Dazu gehören beispielsweise Konzepte des Teilens (Share Economy), Genossenschaftsmodelle, Anteils- und Nießbrauchmodelle, sozialstaatliche Sicherungsmodelle und privatwirtschaftliche Unternehmen mit sozialversicherungspflichtigen Arbeitnehmern und Kapitalbeteiligungen (Rente, Gewinnanteile, Aktien, Genossenschaftspapiere).
Bisher in der analogen Politik umstrittene Fragen von „sozialer Gerechtigkeit“, „Chancengleichheit“ und „Verteilungsgerechtigkeit“ werden künftig in der „Transaktionsökonomie“ der digitalen Stadt und in der „digitalen Volkswirtschaft“ finanzmathematisch und ökonomisch operationalisiert.
In der syntegrativen SmartCity ist es sinnvoll, externe soziale Kosten infolge von Armut und Erwerbslosigkeit zu vermeiden, und in tragfähige Geschäftsprozesse zu verwandeln. Die Stadtgesellschaft kann sich damit belohnen, Abgaben und Umlagen zu senken.
Zwei Paradigmen: Smart City versus Smart Citizens
In technischen Szenarien ist die hochentwickelte Smart City ein von Datencentern und Technologien gesteuertes Stadtsystem. Es wird aber von Menschen entworfen, programmiert und soll als menschlicher Lebensraum genutzt werden.

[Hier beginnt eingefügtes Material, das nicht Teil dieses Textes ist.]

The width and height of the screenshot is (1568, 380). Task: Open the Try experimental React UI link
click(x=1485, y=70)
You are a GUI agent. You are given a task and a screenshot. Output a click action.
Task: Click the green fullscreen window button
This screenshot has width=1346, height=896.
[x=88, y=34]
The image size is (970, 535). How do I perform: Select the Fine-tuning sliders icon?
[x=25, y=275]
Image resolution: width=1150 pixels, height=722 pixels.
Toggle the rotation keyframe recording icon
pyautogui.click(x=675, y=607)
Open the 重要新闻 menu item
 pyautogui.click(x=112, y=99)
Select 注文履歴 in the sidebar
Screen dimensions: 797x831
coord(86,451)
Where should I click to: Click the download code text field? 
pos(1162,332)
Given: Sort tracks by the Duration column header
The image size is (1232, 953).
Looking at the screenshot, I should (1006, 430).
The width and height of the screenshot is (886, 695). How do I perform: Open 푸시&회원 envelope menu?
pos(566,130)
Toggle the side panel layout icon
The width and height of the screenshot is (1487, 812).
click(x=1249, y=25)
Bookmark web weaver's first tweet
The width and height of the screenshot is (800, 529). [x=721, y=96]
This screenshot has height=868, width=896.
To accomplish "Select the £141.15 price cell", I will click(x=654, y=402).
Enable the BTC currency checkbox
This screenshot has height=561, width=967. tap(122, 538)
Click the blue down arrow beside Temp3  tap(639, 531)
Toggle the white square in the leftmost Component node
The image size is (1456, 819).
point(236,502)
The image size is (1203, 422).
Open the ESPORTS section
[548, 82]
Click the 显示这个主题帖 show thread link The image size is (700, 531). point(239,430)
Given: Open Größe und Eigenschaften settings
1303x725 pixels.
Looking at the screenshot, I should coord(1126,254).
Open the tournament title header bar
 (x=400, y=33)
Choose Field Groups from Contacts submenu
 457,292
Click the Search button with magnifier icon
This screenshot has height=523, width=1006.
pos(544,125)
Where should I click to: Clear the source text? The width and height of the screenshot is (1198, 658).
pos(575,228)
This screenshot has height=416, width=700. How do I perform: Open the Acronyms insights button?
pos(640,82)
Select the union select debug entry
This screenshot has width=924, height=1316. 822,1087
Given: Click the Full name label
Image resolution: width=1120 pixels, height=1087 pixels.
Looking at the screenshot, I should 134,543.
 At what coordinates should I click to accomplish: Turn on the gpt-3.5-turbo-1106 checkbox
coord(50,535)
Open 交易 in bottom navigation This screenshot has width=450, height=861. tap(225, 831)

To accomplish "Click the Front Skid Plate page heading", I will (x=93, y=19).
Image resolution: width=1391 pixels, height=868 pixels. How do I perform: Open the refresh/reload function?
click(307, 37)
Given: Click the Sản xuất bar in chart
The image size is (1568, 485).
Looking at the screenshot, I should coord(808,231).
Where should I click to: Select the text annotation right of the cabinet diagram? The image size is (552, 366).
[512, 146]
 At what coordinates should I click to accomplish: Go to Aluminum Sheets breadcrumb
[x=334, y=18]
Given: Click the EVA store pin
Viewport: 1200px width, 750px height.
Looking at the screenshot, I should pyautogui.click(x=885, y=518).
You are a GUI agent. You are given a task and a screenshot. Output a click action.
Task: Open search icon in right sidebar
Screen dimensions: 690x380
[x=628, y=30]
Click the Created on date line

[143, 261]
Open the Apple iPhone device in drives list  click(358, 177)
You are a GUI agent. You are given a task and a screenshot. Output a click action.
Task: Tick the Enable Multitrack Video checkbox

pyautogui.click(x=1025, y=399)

Die meisten Akteure sehen die hochentwickelte Smart City bisher als ein Internet of Things and Services: Die gesamte städtische Umgebung ist dabei mit Sensoren versehen, die sämtliche erfassten Daten in der IT-Cloud verfügbar machen. So entsteht eine permanente Interaktion zwischen Stadtbewohnern und der sie umgebenden Technologie. Die Stadtbewohner werden dabei Teil der technischen Infrastruktur einer Stadt. Über die Bewertung solcher Szenarien herrscht jedoch große Uneinigkeit. Die Gefahr der technologischen Abhängigkeit und „digitaler Vorbestimmung“ und neuer Unfreiheit steht dabei im Raum.
Das Paradigma des „Smart Citizens“ baut dagegen auf das Leitbild der „inklusiven, sozialen, intelligenten und syntegrativen SmartCity“. Zentrale Schnittstelle zwischen technischer IT-Infrastruktur, Stadtsystemen und allen Angeboten und Diensten der Stadt und allen Angeboten und Diensten der Citizens und wirtschaftlichen Akteure sind „Bildschirme und Anzeigen“ (screens and displays).
Das Paradigma des „Smart Citizens“ baut auf einer gänzlich anderen Blickrichtung auf: mit dem Auge einer künstlichen Intelligenz im Data-Center wird auf die Citizens „vor den Bildschirmen“ geschaut und gefragt:
„Welche Anzeigen“ sind sinnvoll und notwendig, um intelligenten Stadtbürgern auf komfortable Art und Weise frei wählbare und sinnvolle Optionen bereit zu stellen?
Wie kann die analoge Option dargestellt werden, um nach dem 2-Sinne-Prinzip auch behinderten und blinden Citizens Teilhabe zu ermöglichen? Wie kann „Open Access for All“ sichergestellt werden, ohne auf komplexes Vorwissen und Suchmaschinen angewiesen zu sein?
Wie müssen wirtschaftliche Transaktionen und human-digitale Arbeitsteilungen und eCommerce gestaltet werden, um individuelle Arbeit, Wertschöpfung, betriebswirtschaftliche und volkswirtschaftliche Wertschöpfung für eine ausgeglichene SmartCity-Bilanz zu optimieren?
Wie können dabei Pressefreiheit, Stadtfreiheit, individuelle Entfaltungsfreiheit und wirtschaftliche Entfaltungsfreiheiten gesichert werden?
Mit der Methode „Pictures of Future“ wurde das Leitbild der „inklusiven, sozialen, intelligenten und syntegrativen SmartCity“ entwickelt. Das verblüffende Ergebnis: Vereinfachung und Open Access und einfache, technologieoffene Lösungen liegen zwischen der heutigen chaotischen Internet-Technologie und einem Zukunftsbild. Public Open Innovation, kollaboratives Entwerfen und Design Thinking für soziale Entscheidungsprozesse und Partizipation müssen dazu ermöglicht werden!
Mit dem Claim: „Einfach. SmartCity. Machen: Berlin“ wird direkt in die praktische Umsetzung gestartet.